RIPEC’s publication How Rhode Island’s State and Local Expenditures Compare – 2007 Edition compares Rhode Island’s expenditures – per $1,000 of personal income and per capita – with those of the other 49 states and the United States average. This year’s report includes data for both fiscal years 2005 and 1995, based on the United States Census Bureau, Government Finance data. FY 2005 is the latest year for which national data are available.
Rhode Island’s direct general expenditures in both FY 1995 and FY 2005 were higher than the national average, both on a per capita and per $1,000 of personal income basis. Similar to prior years, the Ocean State spent more by either measure for public welfare programs, elementary and secondary education, and public safety than most other states.
As is the case throughout the country, the two largest expenditure categories were Medicaid/vendor payments and Elementary/Secondary Education.
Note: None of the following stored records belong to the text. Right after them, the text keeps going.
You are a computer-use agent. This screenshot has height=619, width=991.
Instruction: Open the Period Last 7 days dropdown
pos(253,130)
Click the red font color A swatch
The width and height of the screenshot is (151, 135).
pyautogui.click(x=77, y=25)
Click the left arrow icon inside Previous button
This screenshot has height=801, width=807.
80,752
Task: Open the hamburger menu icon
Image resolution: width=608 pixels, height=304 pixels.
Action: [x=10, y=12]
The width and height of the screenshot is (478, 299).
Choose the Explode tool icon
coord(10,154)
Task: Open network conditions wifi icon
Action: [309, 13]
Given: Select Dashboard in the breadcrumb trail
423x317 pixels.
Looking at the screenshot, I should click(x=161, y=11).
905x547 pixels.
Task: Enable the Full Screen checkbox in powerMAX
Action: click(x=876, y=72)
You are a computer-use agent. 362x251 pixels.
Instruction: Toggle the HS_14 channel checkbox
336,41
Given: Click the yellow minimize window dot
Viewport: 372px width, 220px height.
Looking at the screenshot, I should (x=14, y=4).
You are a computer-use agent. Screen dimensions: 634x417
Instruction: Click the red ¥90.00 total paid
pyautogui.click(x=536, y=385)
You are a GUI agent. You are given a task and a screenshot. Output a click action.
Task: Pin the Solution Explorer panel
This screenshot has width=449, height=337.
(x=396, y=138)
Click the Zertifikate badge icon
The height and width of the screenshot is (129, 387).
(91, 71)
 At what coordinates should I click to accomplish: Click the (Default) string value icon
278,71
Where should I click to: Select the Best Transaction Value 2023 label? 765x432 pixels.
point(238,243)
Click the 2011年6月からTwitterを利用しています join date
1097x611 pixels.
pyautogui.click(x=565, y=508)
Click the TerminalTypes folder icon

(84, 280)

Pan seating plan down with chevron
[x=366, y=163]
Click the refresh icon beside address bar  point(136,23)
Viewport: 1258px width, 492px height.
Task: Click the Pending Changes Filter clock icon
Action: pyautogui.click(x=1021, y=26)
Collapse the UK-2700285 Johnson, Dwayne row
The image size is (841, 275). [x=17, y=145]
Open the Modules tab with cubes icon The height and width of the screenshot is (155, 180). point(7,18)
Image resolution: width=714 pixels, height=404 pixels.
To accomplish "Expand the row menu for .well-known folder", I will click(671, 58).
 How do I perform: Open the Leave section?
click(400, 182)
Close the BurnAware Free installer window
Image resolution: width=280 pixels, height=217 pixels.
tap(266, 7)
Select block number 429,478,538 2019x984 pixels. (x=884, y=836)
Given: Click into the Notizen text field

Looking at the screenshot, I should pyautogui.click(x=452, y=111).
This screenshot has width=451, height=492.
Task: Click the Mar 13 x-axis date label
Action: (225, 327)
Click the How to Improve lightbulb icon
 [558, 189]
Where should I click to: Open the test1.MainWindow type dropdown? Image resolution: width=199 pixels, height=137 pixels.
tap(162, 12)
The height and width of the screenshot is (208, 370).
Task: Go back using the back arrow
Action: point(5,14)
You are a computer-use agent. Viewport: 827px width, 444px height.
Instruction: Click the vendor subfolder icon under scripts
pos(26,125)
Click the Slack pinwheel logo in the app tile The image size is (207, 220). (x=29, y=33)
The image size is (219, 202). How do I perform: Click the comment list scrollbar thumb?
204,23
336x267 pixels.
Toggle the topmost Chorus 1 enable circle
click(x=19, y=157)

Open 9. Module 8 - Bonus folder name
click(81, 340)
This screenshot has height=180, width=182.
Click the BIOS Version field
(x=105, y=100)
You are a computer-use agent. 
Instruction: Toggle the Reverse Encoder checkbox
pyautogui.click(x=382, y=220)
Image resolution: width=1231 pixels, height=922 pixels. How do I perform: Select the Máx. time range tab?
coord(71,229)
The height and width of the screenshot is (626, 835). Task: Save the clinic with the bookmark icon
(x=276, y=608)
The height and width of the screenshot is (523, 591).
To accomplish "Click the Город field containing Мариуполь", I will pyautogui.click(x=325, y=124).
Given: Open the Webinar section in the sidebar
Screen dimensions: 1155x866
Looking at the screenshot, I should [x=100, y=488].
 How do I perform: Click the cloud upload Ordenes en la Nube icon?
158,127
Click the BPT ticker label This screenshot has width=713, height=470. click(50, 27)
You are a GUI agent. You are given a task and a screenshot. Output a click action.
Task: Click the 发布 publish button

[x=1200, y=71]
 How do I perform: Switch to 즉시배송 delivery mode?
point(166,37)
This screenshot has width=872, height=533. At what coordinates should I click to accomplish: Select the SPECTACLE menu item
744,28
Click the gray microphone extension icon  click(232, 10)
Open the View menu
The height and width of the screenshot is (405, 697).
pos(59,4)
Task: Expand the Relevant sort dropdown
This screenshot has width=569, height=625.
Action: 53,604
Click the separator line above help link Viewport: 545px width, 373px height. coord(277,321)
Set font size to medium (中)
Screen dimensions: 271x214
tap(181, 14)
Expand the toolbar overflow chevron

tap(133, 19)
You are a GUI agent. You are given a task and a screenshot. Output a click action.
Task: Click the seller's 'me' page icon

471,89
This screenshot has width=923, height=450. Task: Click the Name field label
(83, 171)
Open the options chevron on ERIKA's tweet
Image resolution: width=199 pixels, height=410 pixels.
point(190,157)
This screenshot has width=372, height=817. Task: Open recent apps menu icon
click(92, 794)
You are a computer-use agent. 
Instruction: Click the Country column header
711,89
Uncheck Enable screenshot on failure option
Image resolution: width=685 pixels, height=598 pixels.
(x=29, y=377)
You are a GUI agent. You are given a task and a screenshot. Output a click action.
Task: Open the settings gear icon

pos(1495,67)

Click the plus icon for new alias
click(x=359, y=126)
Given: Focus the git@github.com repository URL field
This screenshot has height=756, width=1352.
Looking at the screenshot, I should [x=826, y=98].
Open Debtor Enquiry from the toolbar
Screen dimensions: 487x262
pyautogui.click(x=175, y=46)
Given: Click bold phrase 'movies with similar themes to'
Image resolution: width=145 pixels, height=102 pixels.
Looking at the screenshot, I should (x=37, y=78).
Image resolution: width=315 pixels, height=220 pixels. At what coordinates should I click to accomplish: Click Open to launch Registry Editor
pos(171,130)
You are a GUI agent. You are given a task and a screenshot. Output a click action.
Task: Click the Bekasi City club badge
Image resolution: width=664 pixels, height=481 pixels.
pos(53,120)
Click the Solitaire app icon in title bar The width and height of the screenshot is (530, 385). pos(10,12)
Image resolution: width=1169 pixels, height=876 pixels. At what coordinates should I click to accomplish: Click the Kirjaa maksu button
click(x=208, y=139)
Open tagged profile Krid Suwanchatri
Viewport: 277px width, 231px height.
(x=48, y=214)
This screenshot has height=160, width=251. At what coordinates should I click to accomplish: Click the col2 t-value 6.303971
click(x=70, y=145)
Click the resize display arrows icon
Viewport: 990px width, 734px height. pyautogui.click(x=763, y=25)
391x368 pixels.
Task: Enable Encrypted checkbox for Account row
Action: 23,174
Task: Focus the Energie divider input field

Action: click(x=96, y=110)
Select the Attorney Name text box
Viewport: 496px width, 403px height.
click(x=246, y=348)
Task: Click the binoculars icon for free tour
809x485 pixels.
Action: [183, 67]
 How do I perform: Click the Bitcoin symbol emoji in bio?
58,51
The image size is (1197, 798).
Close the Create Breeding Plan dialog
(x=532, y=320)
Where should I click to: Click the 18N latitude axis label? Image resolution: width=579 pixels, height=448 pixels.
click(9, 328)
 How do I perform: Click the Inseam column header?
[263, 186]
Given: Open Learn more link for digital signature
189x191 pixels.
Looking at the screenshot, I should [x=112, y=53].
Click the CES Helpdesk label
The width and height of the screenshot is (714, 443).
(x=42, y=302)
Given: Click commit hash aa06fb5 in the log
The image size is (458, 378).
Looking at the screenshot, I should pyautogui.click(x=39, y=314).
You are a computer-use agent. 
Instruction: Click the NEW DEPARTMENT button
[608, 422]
However, in FY 2005 these combined expenditures accounted for 37.0 percent of all direct general expenditures nationally, while in Rhode Island they accounted for 43.1 percent of direct general expenditures.
Expenditures for Medicaid/vendor payments are the primary driver of expenditure growth in Rhode Island – while they accounted for just 11.6 percent of the state’s budget in FY 1995, Medicaid/vendor payments were 20.2 percent of all direct general expenditures in FY 2005. Rhode Island’s Medicaid/vendor payment expenditures increased in relative terms as well. Rhode Island ranked 12th highest per $1,000 of personal income in FY 1995, whereas the state ranked 5th highest in FY 2005.
Cash assistance payments follow a similar pattern. While cash assistance payments have continued to decline, primarily due to welfare reform efforts, the rate of decline has been slower in Rhode Island than in other states and the Ocean State continues to spend above the national average and above its neighboring states.
Expenditures for public safety – particularly fire safety – remain significantly higher in Rhode Island than in the rest of the country. In both FY 1995 and FY 2005 the Ocean State ranked highest in the country for per $1,000 of personal income expenditures on fire protection and 14th highest for police protection per $1,000 of personal income. Fire protection expenditures in the State were more than double the national average.
Rhode Island did not high have expenditures across the board. In FY 2005 the state ranked in the bottom ten states for expenditures per $1,000 of personal income on highways, higher education and parks and recreation. Furthermore, while the majority of states have increased higher education spending, Rhode Island has seen higher education expenditures decline as a percent of the budget and on a per $1,000 of personal income basis.